Convert the records below into a Markdown table with the columns "Row" and "Line", one numbered row per line and blank lines omitted.

============

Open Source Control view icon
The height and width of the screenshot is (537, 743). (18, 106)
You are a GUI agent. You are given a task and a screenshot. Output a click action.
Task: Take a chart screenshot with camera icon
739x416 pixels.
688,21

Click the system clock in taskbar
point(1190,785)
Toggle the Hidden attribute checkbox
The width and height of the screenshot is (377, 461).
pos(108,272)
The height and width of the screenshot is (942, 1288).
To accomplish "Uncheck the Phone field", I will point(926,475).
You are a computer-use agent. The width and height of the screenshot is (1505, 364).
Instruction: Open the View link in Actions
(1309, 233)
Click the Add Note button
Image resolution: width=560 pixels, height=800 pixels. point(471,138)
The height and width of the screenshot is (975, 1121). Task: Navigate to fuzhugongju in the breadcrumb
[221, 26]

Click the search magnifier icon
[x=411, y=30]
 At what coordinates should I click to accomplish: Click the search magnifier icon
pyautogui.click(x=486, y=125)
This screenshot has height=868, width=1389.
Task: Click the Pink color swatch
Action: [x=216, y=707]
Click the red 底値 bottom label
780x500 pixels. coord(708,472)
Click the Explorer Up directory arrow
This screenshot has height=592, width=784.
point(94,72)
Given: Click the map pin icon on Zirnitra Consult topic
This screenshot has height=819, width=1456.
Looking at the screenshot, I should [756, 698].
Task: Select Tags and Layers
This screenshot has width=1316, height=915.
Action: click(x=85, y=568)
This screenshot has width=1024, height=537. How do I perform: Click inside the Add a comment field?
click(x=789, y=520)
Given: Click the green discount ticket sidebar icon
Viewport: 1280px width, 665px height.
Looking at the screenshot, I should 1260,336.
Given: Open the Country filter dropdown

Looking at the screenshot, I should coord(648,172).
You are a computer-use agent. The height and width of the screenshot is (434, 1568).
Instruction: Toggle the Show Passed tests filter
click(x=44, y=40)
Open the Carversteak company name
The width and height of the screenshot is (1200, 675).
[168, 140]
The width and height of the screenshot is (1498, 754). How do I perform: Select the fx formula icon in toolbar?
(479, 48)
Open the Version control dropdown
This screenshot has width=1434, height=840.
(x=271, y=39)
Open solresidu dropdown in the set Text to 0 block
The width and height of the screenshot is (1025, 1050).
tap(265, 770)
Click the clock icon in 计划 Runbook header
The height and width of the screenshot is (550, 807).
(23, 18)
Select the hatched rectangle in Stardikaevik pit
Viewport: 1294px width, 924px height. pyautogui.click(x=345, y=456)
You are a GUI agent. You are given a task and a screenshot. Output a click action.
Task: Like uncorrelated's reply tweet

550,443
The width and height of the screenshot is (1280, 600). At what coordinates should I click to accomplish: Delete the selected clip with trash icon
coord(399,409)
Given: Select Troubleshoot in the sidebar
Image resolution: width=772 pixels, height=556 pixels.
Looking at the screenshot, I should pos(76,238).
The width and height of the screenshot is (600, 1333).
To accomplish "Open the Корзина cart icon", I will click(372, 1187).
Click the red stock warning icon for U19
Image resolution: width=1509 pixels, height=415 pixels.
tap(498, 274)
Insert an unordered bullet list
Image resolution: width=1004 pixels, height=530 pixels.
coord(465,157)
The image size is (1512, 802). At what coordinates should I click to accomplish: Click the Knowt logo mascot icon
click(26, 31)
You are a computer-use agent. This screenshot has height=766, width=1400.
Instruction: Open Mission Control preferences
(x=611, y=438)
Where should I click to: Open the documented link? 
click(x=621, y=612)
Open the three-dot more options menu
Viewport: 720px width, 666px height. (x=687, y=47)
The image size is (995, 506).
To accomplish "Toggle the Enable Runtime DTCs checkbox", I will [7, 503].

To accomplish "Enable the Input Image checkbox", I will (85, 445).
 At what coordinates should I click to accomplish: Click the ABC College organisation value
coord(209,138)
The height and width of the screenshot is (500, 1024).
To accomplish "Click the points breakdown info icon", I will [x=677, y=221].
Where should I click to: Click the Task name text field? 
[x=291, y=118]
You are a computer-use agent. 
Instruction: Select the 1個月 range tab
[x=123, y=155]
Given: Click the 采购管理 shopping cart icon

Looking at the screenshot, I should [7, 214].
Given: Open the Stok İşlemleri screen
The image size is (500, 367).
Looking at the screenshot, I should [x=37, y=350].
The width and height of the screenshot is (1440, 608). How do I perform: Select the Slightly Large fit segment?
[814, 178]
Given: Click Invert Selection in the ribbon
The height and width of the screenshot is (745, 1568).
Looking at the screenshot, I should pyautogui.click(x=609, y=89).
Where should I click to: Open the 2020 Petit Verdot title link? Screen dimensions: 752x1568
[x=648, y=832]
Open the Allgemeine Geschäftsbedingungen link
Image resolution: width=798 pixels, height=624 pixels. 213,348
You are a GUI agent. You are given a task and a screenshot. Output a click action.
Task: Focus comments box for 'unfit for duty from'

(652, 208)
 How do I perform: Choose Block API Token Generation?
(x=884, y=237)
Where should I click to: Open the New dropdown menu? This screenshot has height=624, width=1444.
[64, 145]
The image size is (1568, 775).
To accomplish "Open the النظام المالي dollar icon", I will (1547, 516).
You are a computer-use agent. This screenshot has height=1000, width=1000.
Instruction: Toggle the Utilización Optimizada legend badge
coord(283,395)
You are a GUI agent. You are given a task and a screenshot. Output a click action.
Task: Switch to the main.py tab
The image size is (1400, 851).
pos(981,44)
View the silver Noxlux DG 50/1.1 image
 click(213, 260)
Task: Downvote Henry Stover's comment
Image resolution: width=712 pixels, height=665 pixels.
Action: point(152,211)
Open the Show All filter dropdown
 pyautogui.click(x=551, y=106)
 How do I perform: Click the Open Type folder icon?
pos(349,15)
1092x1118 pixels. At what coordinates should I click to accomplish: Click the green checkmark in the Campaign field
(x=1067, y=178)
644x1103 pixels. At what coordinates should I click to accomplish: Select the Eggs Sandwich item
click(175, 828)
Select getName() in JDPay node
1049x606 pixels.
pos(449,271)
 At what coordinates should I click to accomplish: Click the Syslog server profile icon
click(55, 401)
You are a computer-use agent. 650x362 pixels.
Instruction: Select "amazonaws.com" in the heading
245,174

============

* [WRITTEN RESPONSE]
| Row | Line |
|---|---|
| 1 | Open Source Control view icon |
| 2 | The height and width of the screenshot is (537, 743). (18, 106) |
| 3 | You are a GUI agent. You are given a task and a screenshot. Output a click action. |
| 4 | Task: Take a chart screenshot with camera icon |
| 5 | 739x416 pixels. |
| 6 | 688,21 |
| 7 | Click the system clock in taskbar |
| 8 | point(1190,785) |
| 9 | Toggle the Hidden attribute checkbox |
| 10 | The width and height of the screenshot is (377, 461). |
| 11 | pos(108,272) |
| 12 | The height and width of the screenshot is (942, 1288). |
| 13 | To accomplish "Uncheck the Phone field", I will point(926,475). |
| 14 | You are a computer-use agent. The width and height of the screenshot is (1505, 364). |
| 15 | Instruction: Open the View link in Actions |
| 16 | (1309, 233) |
| 17 | Click the Add Note button |
| 18 | Image resolution: width=560 pixels, height=800 pixels. point(471,138) |
| 19 | The height and width of the screenshot is (975, 1121). Task: Navigate to fuzhugongju in the breadcrumb |
| 20 | [221, 26] |
| 21 | Click the search magnifier icon |
| 22 | [x=411, y=30] |
| 23 |  At what coordinates should I click to accomplish: Click the search magnifier icon |
| 24 | pyautogui.click(x=486, y=125) |
| 25 | This screenshot has height=868, width=1389. |
| 26 | Task: Click the Pink color swatch |
| 27 | Action: [x=216, y=707] |
| 28 | Click the red 底値 bottom label |
| 29 | 780x500 pixels. coord(708,472) |
| 30 | Click the Explorer Up directory arrow |
| 31 | This screenshot has height=592, width=784. |
| 32 | point(94,72) |
| 33 | Given: Click the map pin icon on Zirnitra Consult topic |
| 34 | This screenshot has height=819, width=1456. |
| 35 | Looking at the screenshot, I should [756, 698]. |
| 36 | Task: Select Tags and Layers |
| 37 | This screenshot has width=1316, height=915. |
| 38 | Action: click(x=85, y=568) |
| 39 | This screenshot has width=1024, height=537. How do I perform: Click inside the Add a comment field? |
| 40 | click(x=789, y=520) |
| 41 | Given: Click the green discount ticket sidebar icon |
| 42 | Viewport: 1280px width, 665px height. |
| 43 | Looking at the screenshot, I should 1260,336. |
| 44 | Given: Open the Country filter dropdown |
| 45 | Looking at the screenshot, I should coord(648,172). |
| 46 | You are a computer-use agent. The height and width of the screenshot is (434, 1568). |
| 47 | Instruction: Toggle the Show Passed tests filter |
| 48 | click(x=44, y=40) |
| 49 | Open the Carversteak company name |
| 50 | The width and height of the screenshot is (1200, 675). |
| 51 | [168, 140] |
| 52 | The width and height of the screenshot is (1498, 754). How do I perform: Select the fx formula icon in toolbar? |
| 53 | (479, 48) |
| 54 | Open the Version control dropdown |
| 55 | This screenshot has width=1434, height=840. |
| 56 | (x=271, y=39) |
| 57 | Open solresidu dropdown in the set Text to 0 block |
| 58 | The width and height of the screenshot is (1025, 1050). |
| 59 | tap(265, 770) |
| 60 | Click the clock icon in 计划 Runbook header |
| 61 | The height and width of the screenshot is (550, 807). |
| 62 | (23, 18) |
| 63 | Select the hatched rectangle in Stardikaevik pit |
| 64 | Viewport: 1294px width, 924px height. pyautogui.click(x=345, y=456) |
| 65 | You are a GUI agent. You are given a task and a screenshot. Output a click action. |
| 66 | Task: Like uncorrelated's reply tweet |
| 67 | 550,443 |
| 68 | The width and height of the screenshot is (1280, 600). At what coordinates should I click to accomplish: Delete the selected clip with trash icon |
| 69 | coord(399,409) |
| 70 | Given: Select Troubleshoot in the sidebar |
| 71 | Image resolution: width=772 pixels, height=556 pixels. |
| 72 | Looking at the screenshot, I should pos(76,238). |
| 73 | The width and height of the screenshot is (600, 1333). |
| 74 | To accomplish "Open the Корзина cart icon", I will click(372, 1187). |
| 75 | Click the red stock warning icon for U19 |
| 76 | Image resolution: width=1509 pixels, height=415 pixels. |
| 77 | tap(498, 274) |
| 78 | Insert an unordered bullet list |
| 79 | Image resolution: width=1004 pixels, height=530 pixels. |
| 80 | coord(465,157) |
| 81 | The image size is (1512, 802). At what coordinates should I click to accomplish: Click the Knowt logo mascot icon |
| 82 | click(26, 31) |
| 83 | You are a computer-use agent. This screenshot has height=766, width=1400. |
| 84 | Instruction: Open Mission Control preferences |
| 85 | (x=611, y=438) |
| 86 | Where should I click to: Open the documented link?  |
| 87 | click(x=621, y=612) |
| 88 | Open the three-dot more options menu |
| 89 | Viewport: 720px width, 666px height. (x=687, y=47) |
| 90 | The image size is (995, 506). |
| 91 | To accomplish "Toggle the Enable Runtime DTCs checkbox", I will [7, 503]. |
| 92 | To accomplish "Enable the Input Image checkbox", I will (85, 445). |
| 93 |  At what coordinates should I click to accomplish: Click the ABC College organisation value |
| 94 | coord(209,138) |
| 95 | The height and width of the screenshot is (500, 1024). |
| 96 | To accomplish "Click the points breakdown info icon", I will [x=677, y=221]. |
| 97 | Where should I click to: Click the Task name text field?  |
| 98 | [x=291, y=118] |
| 99 | You are a computer-use agent.  |
| 100 | Instruction: Select the 1個月 range tab |
| 101 | [x=123, y=155] |
| 102 | Given: Click the 采购管理 shopping cart icon |
| 103 | Looking at the screenshot, I should [7, 214]. |
| 104 | Given: Open the Stok İşlemleri screen |
| 105 | The image size is (500, 367). |
| 106 | Looking at the screenshot, I should [x=37, y=350]. |
| 107 | The width and height of the screenshot is (1440, 608). How do I perform: Select the Slightly Large fit segment? |
| 108 | [814, 178] |
| 109 | Given: Click Invert Selection in the ribbon |
| 110 | The height and width of the screenshot is (745, 1568). |
| 111 | Looking at the screenshot, I should pyautogui.click(x=609, y=89). |
| 112 | Where should I click to: Open the 2020 Petit Verdot title link? Screen dimensions: 752x1568 |
| 113 | [x=648, y=832] |
| 114 | Open the Allgemeine Geschäftsbedingungen link |
| 115 | Image resolution: width=798 pixels, height=624 pixels. 213,348 |
| 116 | You are a GUI agent. You are given a task and a screenshot. Output a click action. |
| 117 | Task: Focus comments box for 'unfit for duty from' |
| 118 | (652, 208) |
| 119 |  How do I perform: Choose Block API Token Generation? |
| 120 | (x=884, y=237) |
| 121 | Where should I click to: Open the New dropdown menu? This screenshot has height=624, width=1444. |
| 122 | [64, 145] |
| 123 | The image size is (1568, 775). |
| 124 | To accomplish "Open the النظام المالي dollar icon", I will (1547, 516). |
| 125 | You are a computer-use agent. This screenshot has height=1000, width=1000. |
| 126 | Instruction: Toggle the Utilización Optimizada legend badge |
| 127 | coord(283,395) |
| 128 | You are a GUI agent. You are given a task and a screenshot. Output a click action. |
| 129 | Task: Switch to the main.py tab |
| 130 | The image size is (1400, 851). |
| 131 | pos(981,44) |
| 132 | View the silver Noxlux DG 50/1.1 image |
| 133 |  click(213, 260) |
| 134 | Task: Downvote Henry Stover's comment |
| 135 | Image resolution: width=712 pixels, height=665 pixels. |
| 136 | Action: point(152,211) |
| 137 | Open the Show All filter dropdown |
| 138 |  pyautogui.click(x=551, y=106) |
| 139 |  How do I perform: Click the Open Type folder icon? |
| 140 | pos(349,15) |
| 141 | 1092x1118 pixels. At what coordinates should I click to accomplish: Click the green checkmark in the Campaign field |
| 142 | (x=1067, y=178) |
| 143 | 644x1103 pixels. At what coordinates should I click to accomplish: Select the Eggs Sandwich item |
| 144 | click(175, 828) |
| 145 | Select getName() in JDPay node |
| 146 | 1049x606 pixels. |
| 147 | pos(449,271) |
| 148 |  At what coordinates should I click to accomplish: Click the Syslog server profile icon |
| 149 | click(55, 401) |
| 150 | You are a computer-use agent. 650x362 pixels. |
| 151 | Instruction: Select "amazonaws.com" in the heading |
| 152 | 245,174 |